# ASSIGNMENT
Return every line below in which "diciembre" appears.

# SUPPLIED DATA
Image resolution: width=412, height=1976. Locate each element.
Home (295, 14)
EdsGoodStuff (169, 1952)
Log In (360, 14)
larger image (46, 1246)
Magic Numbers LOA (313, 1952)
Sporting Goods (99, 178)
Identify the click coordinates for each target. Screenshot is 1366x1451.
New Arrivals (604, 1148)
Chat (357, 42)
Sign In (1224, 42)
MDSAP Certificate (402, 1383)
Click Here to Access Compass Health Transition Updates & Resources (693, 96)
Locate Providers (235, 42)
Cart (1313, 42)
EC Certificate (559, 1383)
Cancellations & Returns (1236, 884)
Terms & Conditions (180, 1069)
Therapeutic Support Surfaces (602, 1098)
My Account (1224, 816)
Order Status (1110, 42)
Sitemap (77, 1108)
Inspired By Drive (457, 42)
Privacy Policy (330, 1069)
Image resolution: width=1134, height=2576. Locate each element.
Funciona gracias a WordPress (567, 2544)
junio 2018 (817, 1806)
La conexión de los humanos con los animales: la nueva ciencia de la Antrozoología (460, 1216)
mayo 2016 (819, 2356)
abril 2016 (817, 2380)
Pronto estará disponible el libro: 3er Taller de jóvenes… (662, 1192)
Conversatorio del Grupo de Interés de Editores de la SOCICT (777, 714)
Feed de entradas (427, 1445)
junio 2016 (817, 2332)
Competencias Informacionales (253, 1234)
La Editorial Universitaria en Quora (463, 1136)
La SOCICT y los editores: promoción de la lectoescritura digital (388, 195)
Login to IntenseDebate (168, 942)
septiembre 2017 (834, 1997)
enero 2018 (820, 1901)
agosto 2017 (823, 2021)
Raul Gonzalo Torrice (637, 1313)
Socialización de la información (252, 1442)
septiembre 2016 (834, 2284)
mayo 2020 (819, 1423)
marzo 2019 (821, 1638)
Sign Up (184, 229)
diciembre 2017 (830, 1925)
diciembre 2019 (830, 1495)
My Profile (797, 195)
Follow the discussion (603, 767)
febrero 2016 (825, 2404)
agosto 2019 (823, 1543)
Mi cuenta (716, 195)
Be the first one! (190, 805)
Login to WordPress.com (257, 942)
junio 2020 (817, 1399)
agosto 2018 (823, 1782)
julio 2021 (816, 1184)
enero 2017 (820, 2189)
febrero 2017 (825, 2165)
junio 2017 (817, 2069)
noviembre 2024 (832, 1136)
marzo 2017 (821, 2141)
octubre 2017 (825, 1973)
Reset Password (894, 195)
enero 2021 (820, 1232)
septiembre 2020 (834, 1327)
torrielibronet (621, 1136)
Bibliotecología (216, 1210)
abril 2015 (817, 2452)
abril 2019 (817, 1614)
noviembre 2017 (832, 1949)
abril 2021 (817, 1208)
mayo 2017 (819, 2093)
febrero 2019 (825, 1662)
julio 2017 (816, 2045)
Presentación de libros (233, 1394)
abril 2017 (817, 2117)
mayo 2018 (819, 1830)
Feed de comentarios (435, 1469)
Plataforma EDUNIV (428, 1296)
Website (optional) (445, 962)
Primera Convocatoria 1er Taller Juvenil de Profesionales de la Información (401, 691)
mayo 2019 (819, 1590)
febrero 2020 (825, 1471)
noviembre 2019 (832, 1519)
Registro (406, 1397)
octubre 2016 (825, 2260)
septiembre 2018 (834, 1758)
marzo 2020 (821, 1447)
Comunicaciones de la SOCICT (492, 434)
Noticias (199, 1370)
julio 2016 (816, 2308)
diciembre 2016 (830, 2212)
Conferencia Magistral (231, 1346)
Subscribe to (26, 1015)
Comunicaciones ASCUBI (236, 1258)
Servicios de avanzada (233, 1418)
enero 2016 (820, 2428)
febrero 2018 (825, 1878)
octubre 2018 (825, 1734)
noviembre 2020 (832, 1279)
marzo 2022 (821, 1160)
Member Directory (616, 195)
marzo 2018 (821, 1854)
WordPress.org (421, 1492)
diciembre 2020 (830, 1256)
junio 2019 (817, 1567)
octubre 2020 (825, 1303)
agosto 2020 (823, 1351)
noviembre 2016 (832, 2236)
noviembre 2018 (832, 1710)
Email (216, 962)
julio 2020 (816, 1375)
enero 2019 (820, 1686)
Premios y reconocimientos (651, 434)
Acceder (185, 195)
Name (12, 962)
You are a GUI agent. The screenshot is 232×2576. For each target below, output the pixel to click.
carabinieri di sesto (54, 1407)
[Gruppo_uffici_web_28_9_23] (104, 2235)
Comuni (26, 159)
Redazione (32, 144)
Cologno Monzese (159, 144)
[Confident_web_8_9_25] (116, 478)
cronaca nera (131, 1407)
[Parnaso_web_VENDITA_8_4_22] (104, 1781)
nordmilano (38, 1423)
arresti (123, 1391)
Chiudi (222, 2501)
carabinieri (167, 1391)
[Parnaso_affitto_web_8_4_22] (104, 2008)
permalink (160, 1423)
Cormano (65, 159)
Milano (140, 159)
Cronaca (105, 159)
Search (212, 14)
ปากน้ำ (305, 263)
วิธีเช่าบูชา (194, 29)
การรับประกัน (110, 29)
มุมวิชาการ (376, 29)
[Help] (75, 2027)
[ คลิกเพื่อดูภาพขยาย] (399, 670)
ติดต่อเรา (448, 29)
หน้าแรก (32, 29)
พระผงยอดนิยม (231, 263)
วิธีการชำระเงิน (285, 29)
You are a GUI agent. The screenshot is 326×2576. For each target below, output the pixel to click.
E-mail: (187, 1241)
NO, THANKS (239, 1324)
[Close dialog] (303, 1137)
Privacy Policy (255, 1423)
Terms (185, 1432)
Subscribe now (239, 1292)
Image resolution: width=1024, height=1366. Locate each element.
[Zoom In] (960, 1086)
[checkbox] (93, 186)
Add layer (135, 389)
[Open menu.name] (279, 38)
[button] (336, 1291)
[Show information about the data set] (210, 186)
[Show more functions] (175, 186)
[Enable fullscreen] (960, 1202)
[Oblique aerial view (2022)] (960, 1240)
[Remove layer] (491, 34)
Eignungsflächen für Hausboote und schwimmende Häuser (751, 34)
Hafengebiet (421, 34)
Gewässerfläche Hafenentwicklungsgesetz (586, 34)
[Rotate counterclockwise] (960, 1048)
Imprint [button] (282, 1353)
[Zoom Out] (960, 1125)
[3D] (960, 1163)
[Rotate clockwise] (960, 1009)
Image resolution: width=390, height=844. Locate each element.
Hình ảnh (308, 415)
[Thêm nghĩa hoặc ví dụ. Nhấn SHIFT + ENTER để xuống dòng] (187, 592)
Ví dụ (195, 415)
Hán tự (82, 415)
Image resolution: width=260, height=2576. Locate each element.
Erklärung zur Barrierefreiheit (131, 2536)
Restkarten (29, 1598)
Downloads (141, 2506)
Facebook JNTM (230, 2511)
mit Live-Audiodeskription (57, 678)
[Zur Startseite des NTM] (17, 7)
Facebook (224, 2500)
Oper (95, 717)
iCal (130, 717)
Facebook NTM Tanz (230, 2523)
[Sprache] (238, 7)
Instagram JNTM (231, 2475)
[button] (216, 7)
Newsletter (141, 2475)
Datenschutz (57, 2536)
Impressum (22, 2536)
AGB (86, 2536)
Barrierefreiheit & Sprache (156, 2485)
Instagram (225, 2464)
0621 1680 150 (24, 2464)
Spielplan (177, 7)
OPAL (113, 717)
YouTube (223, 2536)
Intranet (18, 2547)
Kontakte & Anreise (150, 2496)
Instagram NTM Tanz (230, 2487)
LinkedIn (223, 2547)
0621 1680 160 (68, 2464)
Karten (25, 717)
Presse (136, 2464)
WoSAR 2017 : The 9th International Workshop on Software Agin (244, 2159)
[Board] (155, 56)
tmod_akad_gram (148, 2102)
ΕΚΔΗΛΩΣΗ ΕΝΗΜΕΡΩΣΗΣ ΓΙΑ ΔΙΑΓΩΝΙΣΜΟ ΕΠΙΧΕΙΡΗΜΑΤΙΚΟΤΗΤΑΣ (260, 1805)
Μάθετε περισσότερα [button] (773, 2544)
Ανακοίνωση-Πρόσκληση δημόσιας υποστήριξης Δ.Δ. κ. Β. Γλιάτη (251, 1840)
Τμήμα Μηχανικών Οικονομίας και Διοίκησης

# ANSWER SPACE
diciembre 2017 (830, 1925)
diciembre 2019 (830, 1495)
diciembre 2016 (830, 2212)
diciembre 2020 (830, 1256)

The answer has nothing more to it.